Exercise goal: Find all the lines in the material below with the word "dimensions", and copy them.

Data extracts:
↓
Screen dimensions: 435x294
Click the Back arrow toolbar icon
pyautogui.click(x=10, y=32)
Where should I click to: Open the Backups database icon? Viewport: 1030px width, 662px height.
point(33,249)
↑
↓
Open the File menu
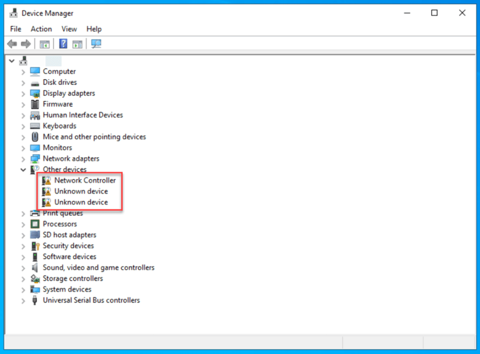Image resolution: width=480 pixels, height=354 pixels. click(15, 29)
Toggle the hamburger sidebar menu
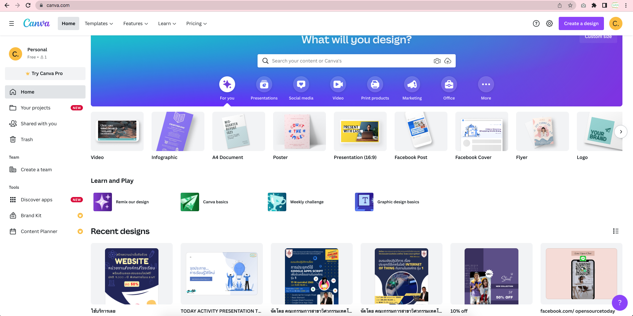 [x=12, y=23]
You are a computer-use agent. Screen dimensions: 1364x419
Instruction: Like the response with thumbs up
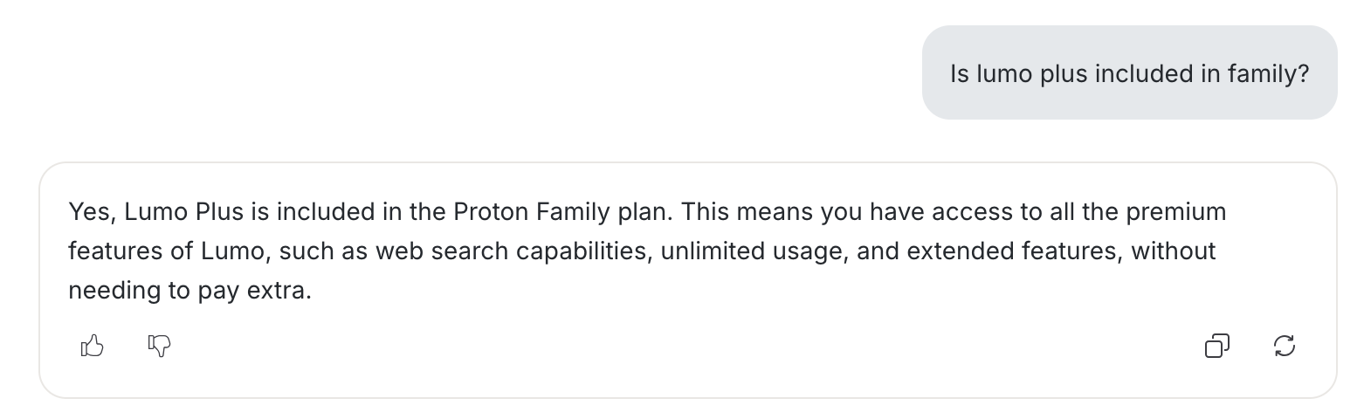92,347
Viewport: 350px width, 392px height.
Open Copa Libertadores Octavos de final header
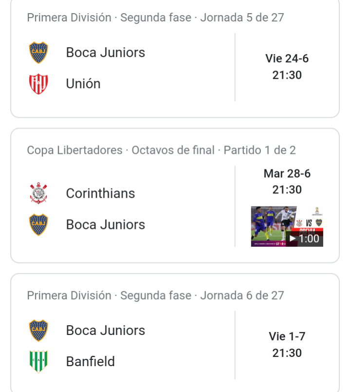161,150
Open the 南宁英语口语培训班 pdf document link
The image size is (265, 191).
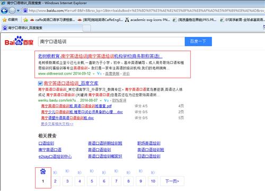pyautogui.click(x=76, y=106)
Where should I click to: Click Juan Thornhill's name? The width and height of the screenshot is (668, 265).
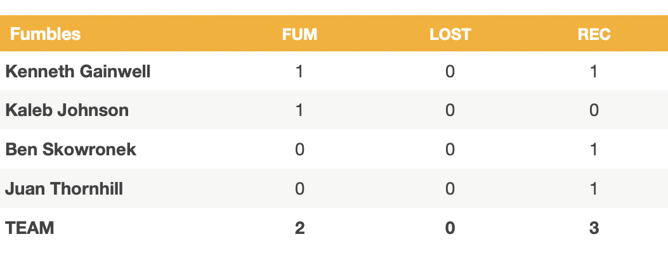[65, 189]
↑
The answer:
Screen dimensions: 435x294
You are a computer-use agent. Screen dimensions: 1364x419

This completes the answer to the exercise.